Maryland has proved it can beat a ranked team. Now the Terrapins have to show it wasn’t a fluke.

The Terps (4-0) meet No.17 Gonzaga (4-1) today in the BB&T; Classic at MCI Center just four days after defeating No.15 Wisconsin 73-67 in overtime. Maryland’s momentum entering Wednesday’s showdown at No. 2 Florida and national notoriety depends on beating Gonzaga, too.

“It’s hard to prove yourself if you play a rinky-dink schedule,” guard John Gilchrist said. “You have to play tough teams. The best play the best.”

The fourth 4-0 start in coach Gary Williams’ 15 seasons is a mild surprise. Maryland’s young roster of nine underclassmen, including five freshmen, was expected to need time before jelling. Instead, the Terps waived any grace period. Williams never expected it to be a rebuilding season anyway.

“What we’ve done is proven we’re as good as anybody in the ACC,” he said. “I think people, for whatever reason, two weeks ago didn’t feel that way. It’s nice to have everybody back on the bandwagon.”

The Terps aren’t caught up in the hype, though. One of their worst stretches last season came soon after beating top-ranked Duke. The sophomores told the freshmen beating Wisconsin doesn’t automatically mean they’ll down Gonzaga, too.
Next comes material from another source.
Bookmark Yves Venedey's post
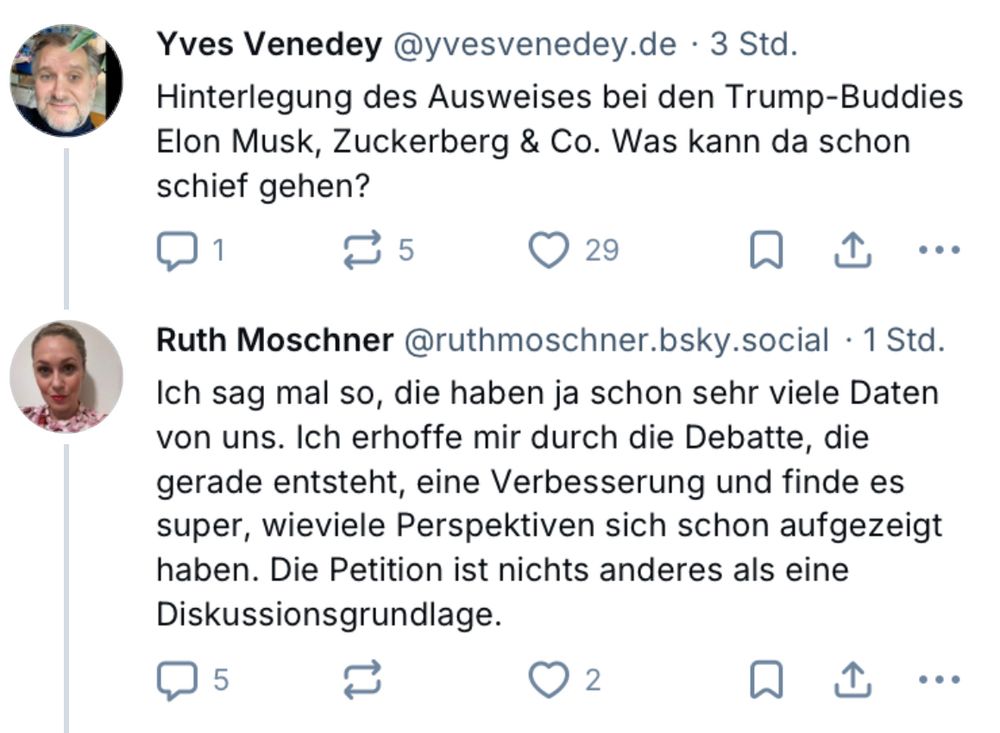Screen dimensions: 1000x733 [x=766, y=248]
“This is a marathon — you don’t just win a game and think it’s over,” Gilchrist said. “You have to keep grinding, keep going.”

Williams recalled last season when several highly ranked teams faded by March while Maryland rebounded from a 4-3 start to reach the Sweet 16.
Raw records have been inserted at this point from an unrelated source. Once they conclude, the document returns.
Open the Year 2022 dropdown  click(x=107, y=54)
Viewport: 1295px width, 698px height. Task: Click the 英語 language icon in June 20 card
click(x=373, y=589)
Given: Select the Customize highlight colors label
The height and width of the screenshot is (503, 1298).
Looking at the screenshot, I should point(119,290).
“It’s early,” he said. “You don’t get carried away by one game. We went into [Wisconsin] knowing if we didn’t play hard we’d lose, so we played hard. If we continue to play hard and get better at some things, we can be good, but there’s no guarantee you get that off one game.”

Maryland has learned to flow the offense through center Jamar Smith (17.3 points, 11.8 rebounds) and forward Nik Caner-Medley (14.5, 5.3). Williams has always preferred high-percentage shots as the offensive core, and Maryland outlasted Wisconsin by playing well underneath.

The Terps made only two of nine 3-pointers against the Badgers, who made 10 of 23. Maryland abandoned its outside scheme because the inside game was effective despite only a 41-40 rebounding edge.

“Hopefully, we found out as a team that getting the ball inside is a good thing,” Williams said. “It allows us to shoot the ball better. The idea of making a team stop us inside first is something we try to establish every year.”

Maryland also discovered how to survive pressure games before one of the louder crowds in Comcast Center’s two seasons. Wisconsin took a 61-60 lead with 12.5 seconds left before Caner-Medley tied it with 2.4 seconds remaining on his second free throw attempt to force overtime. The Terps didn’t let inexperience cause a meltdown.

“It was a lot of pressure,” guard Chris McCray said. “That was the most intense game outside Duke that I’ve been involved in.”